Personally, I love to buy secondhand stuff from online classified sites. But no matter what I’m buying or who I’m getting it from, my partner insists on going with me.
Even if I’m just buying something for $20 and meeting another woman to buy it, he will always accompany me – just in case.
He’s not trying to control where I go or how I spend my money. He just doesn’t like the idea of me meeting a stranger alone. And that protective side of him never fails to make me feel safe.
6) He asks you to check in – in a healthy way
This is another area where protectiveness can easily look like controlling behavior. But as always, it’s a question of how the behavior manifests itself.
A protective man may want you to check in with him when the two of you are apart. He might ask for text to let him know when you’ve arrived at a bar, or to let him know you’re leaving.
You may even ask you where you are and who you’re with. Not because he wants to tell you how you can spend your time, but because if anything goes wrong, he wants to have the best chance of helping you.
A controlling man may use your safety as an excuse to check up on you. But he will want to know where you are at all times and insist on detailed information about what you are doing and who you are with.
Also, he may try to tell you you can’t spend time with certain people or do certain activities.
A man who is simply being protective won’t do that. He may want to know where you are, but he will never try to control it.
That’s the difference between making you feel safe and making you feel imprisoned.
7) He takes care of little things
A little while ago, I was planning a road trip.
A friend of mine who lives in a different country was coming to visit, so I was going to drive several hours to the capital to pick her up, and then we would make our way slowly back to my place, exploring the country as we went.
A few days before my trip, I headed to the car to do some grocery shopping and found my partner on his knees checking the tire pressure.
He had also replaced the windshield wipers and checked the washer fluid and the oil.
Honestly, it never even occurred to me to check those things. But it made me feel safe to know that he does.

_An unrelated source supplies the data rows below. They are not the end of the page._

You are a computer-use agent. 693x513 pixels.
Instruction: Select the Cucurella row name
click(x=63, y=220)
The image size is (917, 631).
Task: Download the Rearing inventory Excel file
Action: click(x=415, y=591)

8) He hates to see you in pain
Whether it’s physical or emotional pain, a protective man hates to see you suffer.
That’s why he does the things he does to keep you safe and happy. It’s also why you will often struggle when you are suffering.
Even the best man can’t always make everything right for you. But a protective man will do everything he can to minimize any pain you are feeling, no matter its cause.
Protective, not controlling
Unfortunately, many positive protective behaviors men display can easily become negative, controlling ones if taken too far.
That’s why it’s important to ask yourself why your man behaves the way he does.
The behaviors listed above are not toxic in themselves. Instead, they may be the signs of a man who wants to keep you safe in a world that can be dangerous.